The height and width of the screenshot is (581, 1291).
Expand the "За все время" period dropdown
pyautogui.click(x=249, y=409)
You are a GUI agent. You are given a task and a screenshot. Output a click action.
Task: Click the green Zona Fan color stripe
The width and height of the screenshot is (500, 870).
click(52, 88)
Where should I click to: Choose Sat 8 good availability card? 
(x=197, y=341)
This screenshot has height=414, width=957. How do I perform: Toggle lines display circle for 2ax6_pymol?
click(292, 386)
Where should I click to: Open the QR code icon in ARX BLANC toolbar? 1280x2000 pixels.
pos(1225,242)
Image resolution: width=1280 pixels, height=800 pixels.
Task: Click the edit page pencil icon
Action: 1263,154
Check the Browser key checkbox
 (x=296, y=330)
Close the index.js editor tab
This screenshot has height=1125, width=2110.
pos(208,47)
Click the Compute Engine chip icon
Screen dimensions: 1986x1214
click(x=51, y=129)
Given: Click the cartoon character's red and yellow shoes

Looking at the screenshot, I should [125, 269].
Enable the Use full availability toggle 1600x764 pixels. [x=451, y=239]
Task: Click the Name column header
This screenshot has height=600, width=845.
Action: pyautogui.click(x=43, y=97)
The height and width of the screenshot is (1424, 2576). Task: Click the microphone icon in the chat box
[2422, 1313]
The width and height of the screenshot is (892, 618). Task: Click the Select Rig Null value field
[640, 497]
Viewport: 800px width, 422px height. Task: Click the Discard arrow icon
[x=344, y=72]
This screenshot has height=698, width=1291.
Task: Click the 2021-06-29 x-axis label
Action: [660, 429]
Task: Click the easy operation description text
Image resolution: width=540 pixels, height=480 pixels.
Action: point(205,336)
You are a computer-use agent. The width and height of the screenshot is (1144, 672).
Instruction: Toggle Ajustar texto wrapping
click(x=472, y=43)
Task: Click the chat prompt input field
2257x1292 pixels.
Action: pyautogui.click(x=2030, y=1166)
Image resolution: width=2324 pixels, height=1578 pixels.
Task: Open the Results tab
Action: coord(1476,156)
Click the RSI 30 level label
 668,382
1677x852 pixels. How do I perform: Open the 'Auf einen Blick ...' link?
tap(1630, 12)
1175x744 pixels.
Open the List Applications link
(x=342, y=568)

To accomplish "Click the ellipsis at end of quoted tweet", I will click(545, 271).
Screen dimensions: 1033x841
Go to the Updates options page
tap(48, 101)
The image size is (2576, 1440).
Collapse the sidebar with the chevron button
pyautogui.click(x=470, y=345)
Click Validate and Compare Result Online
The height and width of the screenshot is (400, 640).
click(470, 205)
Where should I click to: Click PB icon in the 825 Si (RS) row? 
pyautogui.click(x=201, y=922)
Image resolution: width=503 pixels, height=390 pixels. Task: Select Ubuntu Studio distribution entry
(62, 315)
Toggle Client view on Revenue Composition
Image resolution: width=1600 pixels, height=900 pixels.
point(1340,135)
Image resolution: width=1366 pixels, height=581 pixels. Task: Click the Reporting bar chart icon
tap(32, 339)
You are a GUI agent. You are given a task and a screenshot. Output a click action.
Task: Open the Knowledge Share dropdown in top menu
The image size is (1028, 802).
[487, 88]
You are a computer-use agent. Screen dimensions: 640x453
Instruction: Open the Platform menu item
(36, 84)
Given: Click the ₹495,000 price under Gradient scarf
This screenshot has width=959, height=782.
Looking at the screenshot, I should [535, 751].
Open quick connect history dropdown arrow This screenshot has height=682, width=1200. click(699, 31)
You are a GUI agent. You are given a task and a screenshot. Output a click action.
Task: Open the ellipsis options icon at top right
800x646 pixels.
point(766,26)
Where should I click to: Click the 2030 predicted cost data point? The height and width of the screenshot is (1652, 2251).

====

§ Aim of the exercise
Can you rewrite the material as a JSON list of strings with one string per line, leaving out blank lines? Begin at the line that contains "Click the RSI 30 level label" and stop after the line that contains "pyautogui.click(x=201, y=922)".

§ Expected answer
[
  "Click the RSI 30 level label",
  " 668,382",
  "1677x852 pixels. How do I perform: Open the 'Auf einen Blick ...' link?",
  "tap(1630, 12)",
  "1175x744 pixels.",
  "Open the List Applications link",
  "(x=342, y=568)",
  "To accomplish \"Click the ellipsis at end of quoted tweet\", I will click(545, 271).",
  "Screen dimensions: 1033x841",
  "Go to the Updates options page",
  "tap(48, 101)",
  "The image size is (2576, 1440).",
  "Collapse the sidebar with the chevron button",
  "pyautogui.click(x=470, y=345)",
  "Click Validate and Compare Result Online",
  "The height and width of the screenshot is (400, 640).",
  "click(470, 205)",
  "Where should I click to: Click PB icon in the 825 Si (RS) row? ",
  "pyautogui.click(x=201, y=922)"
]